What happened

Shares of Carvana (NYSE:CVNA) were climbing last month as a series of bullish analyst reports, positive third-party data, and momentum from the recovery pushed the online used car dealer higher. According to data from S&P Global Market Intelligence, the stock finished June up 29%.

As you can see from the chart below, the stock's gains were uneven, but it still finished sharply higher.

CVNA Chart

CVNA data by YCharts.

So what

Carvana stock jumped 19% on June 2, though there wasn't a clear reason for the surge. Reports from data analytics firms M Science and YipitData appeared to show Carvana's sales improving while rival Vroom (NASDAQ:VRM) said it would target a $2 billion valuation in its IPO .

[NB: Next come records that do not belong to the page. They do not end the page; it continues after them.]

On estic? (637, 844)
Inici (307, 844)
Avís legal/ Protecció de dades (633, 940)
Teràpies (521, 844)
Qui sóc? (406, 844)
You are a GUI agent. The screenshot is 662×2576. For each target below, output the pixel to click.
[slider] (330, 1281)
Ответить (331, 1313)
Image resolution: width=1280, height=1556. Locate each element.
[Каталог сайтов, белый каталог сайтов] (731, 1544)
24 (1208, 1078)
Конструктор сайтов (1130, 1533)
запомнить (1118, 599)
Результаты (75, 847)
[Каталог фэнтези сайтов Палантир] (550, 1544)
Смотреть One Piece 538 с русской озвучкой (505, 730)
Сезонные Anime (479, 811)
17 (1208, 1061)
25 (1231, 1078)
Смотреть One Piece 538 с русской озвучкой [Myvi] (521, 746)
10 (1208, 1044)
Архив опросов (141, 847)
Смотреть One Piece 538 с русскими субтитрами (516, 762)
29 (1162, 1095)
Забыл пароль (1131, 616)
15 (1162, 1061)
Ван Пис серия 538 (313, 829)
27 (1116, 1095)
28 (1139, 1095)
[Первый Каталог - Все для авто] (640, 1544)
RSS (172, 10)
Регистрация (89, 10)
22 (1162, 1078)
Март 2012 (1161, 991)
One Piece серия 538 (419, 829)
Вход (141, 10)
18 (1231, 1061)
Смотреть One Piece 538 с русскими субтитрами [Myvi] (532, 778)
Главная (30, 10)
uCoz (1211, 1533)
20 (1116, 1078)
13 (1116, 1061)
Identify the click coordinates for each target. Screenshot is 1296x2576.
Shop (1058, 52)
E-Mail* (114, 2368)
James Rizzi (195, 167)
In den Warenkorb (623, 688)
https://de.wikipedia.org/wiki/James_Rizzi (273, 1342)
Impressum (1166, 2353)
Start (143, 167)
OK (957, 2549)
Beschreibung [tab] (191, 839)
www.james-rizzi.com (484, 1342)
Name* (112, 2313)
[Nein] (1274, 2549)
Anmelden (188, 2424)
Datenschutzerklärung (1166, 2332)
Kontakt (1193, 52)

A Carvana vending machine tower

Image source: Carvana.

The following week, two analysts increased their price targets on Carvana with Nomura lifting its target from $89 to $105 as analyst Steve McManus said April would be the trough in sales. Needham analyst Brad Erickson hiked its price target from $100 to $135, and lifted his EBITDA forecast after dealer checks. He also expressed confidence in end-user car demand and consumers' willingness to shop for vehicles online.

That same week, Vroom shares doubled on its IPO, which may have led to increased interest in Carvana.

Toward the end of the month, Carvana launched a direct-purchase platform for dealers to buy wholesale vehicles from Carvana.

Now what

Carvana shares have bounced back strongly from the March crash as investor enthusiasm has increased for e-commerce stocks. Though Carvana is unprofitable and the stock is heavily shorted, the car dealer has seen sales double every year since it was founded.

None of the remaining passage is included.